Brazil sees rise in HIV cases, but lowest mortality since 2013
In 2023, Brazil recorded a 4.5 percent growth in the number of HIV cases compared to 2022. In the same time frame, however, the mortality rate fell to 3.9 deaths, the lowest in the last ten years, as per official data released Thursday (Dec. 12).
A total of 38 thousand cases of the disease were recorded last year. The majority were registered among men—around 27 thousand. In terms of age, the most cases were registered among people aged from 25 to 29. AIDS-related deaths totaled 10,338 in 2023, the lowest since 2013.

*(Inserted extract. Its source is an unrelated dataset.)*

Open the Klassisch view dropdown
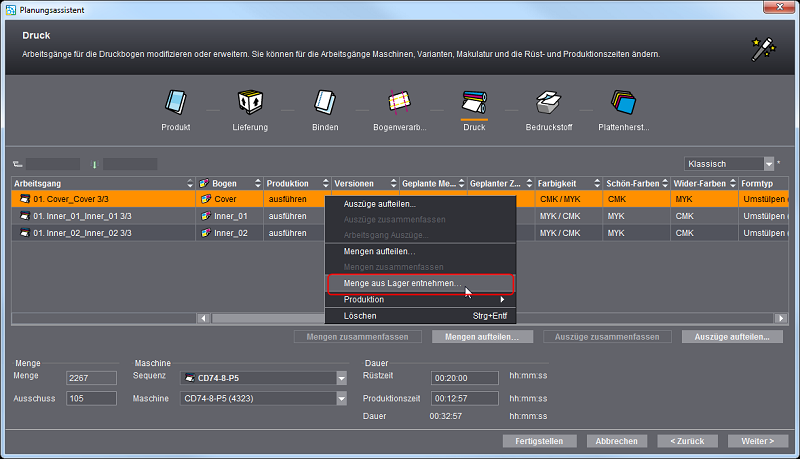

The increase in the number of registered cases, the Ministry of Health reported, is related to the expansion of the supply of pre-exposure prophylaxis (PrEP), since testing is required for anyone interested in taking it. As a result, more people infected with HIV were detected and immediately included in antiretroviral therapy.

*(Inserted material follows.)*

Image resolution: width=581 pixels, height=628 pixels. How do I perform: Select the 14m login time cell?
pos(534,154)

“The challenge now is to re-engage people who stopped treatment or were neglected—many of them during the last government—as well as to make treatment available to all newly diagnosed people, so they can have a higher quality of life,” the ministry says in a statement.
In 2023, Brazil had 109 thousand PrEP users, compared to 50.7 thousand in 2022. Prophylaxis is distributed free of charge by the country’s national health care system, SUS, and is one of the main strategies for preventing HIV infection.
The surge in diagnoses has taken Brazil yet another step closer to eliminating AIDS as a public health problem by 2030—a commitment made to the United Nations. In 2023, 96 percent of HIV-infected people who had been unaware of their condition were diagnosed.
The UN target calls for 95 percent of people living with HIV to be diagnosed; 95 percent of them to be on antiretroviral treatment; and 95 percent of the group on treatment to have non-transmissible HIV. As it stands today, Brazil's percentages for these requirements are 96 percent, 82 percent, and 95 percent, respectively, according to the ministry.